American workers have taken it on the chin for thirty years. They have been faced for years with stagnant wages, rising costs, and the hollowing out of the middle class. They are now confronted with that and a cratered job market, where desperate people compete to show how hard they will work in bad conditions for less compensation. Meanwhile, the neoliberal policy apparatus that brought us here refuses even to consider the possibility that it is culpable, so certain of its inherent righteousness and its place in the inevitable march of progress. And the blogosphere protects and parrots that certainty, weeding out left-wing detractors with ruthless efficiency, while around it orbits the gradual extinction of the American dream.Look, it's simple. You want to assail the Establishment? You're going to have to publish samizdat.
DeBoers considers the blogsophere an "aspirational" culture. No it isn't. The real blogosphere, the one worthy of attention, consists of toilers who long ago gave up all dreams of wordsmithing for lucre and who therefore have the liberty to write whatever shit they please. The sign over the doorway reads "Abandon hope all ye who enter here;" paradoxically, those words mean freedom. (It's just another word for "nothing left to lose.") The bloggers worth reading are the ones who disdain Kos not because he's an outsider but because he's too much of an insider.
Here's the sitch:
Polls told us that the majority of Americans wanted socialized health insurance -- yet Obama and the Washington pundit class never even considered that option.

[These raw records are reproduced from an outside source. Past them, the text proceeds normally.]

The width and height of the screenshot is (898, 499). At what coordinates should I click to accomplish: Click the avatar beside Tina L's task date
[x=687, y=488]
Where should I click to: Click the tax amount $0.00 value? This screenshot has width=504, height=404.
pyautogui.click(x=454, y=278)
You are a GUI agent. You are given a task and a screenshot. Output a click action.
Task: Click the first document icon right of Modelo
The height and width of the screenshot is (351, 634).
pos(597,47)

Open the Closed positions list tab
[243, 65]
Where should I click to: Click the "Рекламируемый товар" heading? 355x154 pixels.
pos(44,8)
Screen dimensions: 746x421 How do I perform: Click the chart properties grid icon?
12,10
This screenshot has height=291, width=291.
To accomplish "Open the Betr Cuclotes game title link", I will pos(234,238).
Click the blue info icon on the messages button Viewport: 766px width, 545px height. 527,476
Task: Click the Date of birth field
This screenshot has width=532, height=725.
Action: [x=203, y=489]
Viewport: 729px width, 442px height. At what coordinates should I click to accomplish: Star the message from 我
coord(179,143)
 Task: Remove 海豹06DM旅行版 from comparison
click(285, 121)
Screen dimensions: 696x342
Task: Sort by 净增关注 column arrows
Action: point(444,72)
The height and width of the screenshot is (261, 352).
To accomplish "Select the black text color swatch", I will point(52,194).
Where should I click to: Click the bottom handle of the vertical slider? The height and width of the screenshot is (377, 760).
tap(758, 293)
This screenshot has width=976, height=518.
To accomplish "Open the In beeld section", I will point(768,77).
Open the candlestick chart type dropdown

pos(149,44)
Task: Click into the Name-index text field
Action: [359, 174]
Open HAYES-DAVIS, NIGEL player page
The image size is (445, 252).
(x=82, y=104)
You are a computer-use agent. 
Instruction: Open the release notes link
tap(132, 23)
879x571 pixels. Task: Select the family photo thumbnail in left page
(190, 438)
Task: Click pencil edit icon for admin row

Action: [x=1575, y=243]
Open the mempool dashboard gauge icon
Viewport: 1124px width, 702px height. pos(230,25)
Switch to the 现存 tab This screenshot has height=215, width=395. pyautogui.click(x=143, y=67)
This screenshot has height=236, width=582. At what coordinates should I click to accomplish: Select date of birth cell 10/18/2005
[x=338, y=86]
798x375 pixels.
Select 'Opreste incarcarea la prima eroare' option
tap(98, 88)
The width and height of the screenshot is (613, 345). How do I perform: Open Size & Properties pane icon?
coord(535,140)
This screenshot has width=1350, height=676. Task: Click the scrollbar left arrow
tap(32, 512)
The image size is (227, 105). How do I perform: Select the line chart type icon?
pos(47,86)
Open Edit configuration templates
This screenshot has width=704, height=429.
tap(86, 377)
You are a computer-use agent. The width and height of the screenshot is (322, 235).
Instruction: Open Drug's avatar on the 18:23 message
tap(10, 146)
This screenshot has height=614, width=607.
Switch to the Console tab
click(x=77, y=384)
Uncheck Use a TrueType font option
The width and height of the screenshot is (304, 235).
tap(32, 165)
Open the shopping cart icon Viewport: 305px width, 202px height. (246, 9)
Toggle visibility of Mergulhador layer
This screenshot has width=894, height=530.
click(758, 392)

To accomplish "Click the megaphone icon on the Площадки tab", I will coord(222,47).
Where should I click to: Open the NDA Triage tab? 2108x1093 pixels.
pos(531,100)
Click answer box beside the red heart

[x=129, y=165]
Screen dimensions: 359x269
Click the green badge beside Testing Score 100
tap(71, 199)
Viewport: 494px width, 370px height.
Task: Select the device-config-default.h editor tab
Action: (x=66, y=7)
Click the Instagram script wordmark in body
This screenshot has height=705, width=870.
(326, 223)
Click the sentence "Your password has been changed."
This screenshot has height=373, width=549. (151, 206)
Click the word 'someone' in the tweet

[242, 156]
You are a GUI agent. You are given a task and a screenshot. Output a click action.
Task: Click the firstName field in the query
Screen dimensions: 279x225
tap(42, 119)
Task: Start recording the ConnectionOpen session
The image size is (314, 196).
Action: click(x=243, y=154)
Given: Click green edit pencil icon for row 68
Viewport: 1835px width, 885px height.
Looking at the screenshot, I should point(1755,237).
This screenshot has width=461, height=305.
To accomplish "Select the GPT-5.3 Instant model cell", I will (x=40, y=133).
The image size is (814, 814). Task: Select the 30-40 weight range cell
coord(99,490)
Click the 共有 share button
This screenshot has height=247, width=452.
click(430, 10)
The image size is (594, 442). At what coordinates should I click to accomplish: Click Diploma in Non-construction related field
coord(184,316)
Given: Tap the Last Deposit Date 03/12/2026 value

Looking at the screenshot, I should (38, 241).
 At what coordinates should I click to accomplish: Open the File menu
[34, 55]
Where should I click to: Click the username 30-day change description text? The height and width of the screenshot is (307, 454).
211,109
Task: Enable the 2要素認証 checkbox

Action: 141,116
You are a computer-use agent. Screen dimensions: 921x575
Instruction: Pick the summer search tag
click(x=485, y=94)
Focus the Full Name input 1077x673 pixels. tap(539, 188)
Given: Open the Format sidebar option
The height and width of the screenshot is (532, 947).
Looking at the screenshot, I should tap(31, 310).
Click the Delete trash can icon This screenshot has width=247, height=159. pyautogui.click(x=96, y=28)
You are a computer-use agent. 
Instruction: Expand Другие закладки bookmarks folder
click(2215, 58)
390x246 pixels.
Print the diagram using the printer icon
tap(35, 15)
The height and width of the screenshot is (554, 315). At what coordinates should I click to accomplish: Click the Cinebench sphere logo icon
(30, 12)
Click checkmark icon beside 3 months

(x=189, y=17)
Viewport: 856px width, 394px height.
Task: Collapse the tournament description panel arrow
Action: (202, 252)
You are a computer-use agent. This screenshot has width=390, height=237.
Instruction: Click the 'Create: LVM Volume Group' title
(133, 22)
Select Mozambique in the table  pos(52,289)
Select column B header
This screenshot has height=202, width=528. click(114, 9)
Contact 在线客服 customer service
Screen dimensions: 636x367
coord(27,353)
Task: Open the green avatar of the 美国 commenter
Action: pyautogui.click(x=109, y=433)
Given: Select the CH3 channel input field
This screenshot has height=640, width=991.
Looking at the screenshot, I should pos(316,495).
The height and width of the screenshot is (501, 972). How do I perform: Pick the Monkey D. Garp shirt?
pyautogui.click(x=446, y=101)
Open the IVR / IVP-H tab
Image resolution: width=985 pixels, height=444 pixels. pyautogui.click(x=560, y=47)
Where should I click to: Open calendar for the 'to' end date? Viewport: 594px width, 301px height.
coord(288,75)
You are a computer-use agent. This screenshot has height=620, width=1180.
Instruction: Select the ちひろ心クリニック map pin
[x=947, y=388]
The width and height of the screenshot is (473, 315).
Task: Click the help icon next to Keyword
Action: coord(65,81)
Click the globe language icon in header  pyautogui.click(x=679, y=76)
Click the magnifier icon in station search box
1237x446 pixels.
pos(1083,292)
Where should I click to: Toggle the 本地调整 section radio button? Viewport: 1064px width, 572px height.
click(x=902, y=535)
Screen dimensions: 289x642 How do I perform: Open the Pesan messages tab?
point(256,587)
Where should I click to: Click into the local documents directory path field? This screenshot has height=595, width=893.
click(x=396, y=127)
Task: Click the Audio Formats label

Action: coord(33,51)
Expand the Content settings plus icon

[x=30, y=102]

Sixty percent of the country thinks that the Afghan war is "not worth fighting" -- yet the folks in Versailles (to use the Corrente terminology) insist that we win this one for the gipper. Recent polls tell us that the citizenry wants deep cuts in the Pentagon, not in Social Security -- yet Obama, the Republicans and the beltway opinionators will not even consider that approach. Polls tell us that "socialism" (defined god-knows-how) is more popular than the tea party movement -- yet the tea partiers wield an increasing amount of power, while actual socialists wield none.
I could go on, but the point is made. The fix is in. The paid pundits (right and left) snicker at the will of the people. So do most politicians.
If you want to reach those workers who have taken it on the chin -- if you want to speak both for them and to them -- then you shouldn't even know about the existence of those soirees put on by the Cato crowd. It's like that scene in Titanic where Leo tells Kate Winslet: "You wanna go to a real party?"
C'mon, Freddie. Head downstairs. Grab a beer.
5 comments:
I really like this piece.
There actually is one blogger I can think of who I see as genuinely left, who values and substantially affiliates with Bud-swillers, and who qualifies to some extent as "paid punditry" (though he's not one of the high-access ingroup cool kids) - Chris Hedges.
I don't think I've told you how glad I am to see you blogging again.
This money/blogging conflict is interesting.
I are one. Tho, I'm beginning to think like Spartacus.
It's 'real lefty' blogs you want?
How 'bout:
Lenin's Tomb
The Kasama Project
The Unrepentant Marxist
k-punk
For starters. Follow their links and discover a whole new world.
You forgot to mention that more than a few of the Lefty Bloggers started out with the goal of a big house in Nantucket. They thought jumping on the O-wagon was their ticket.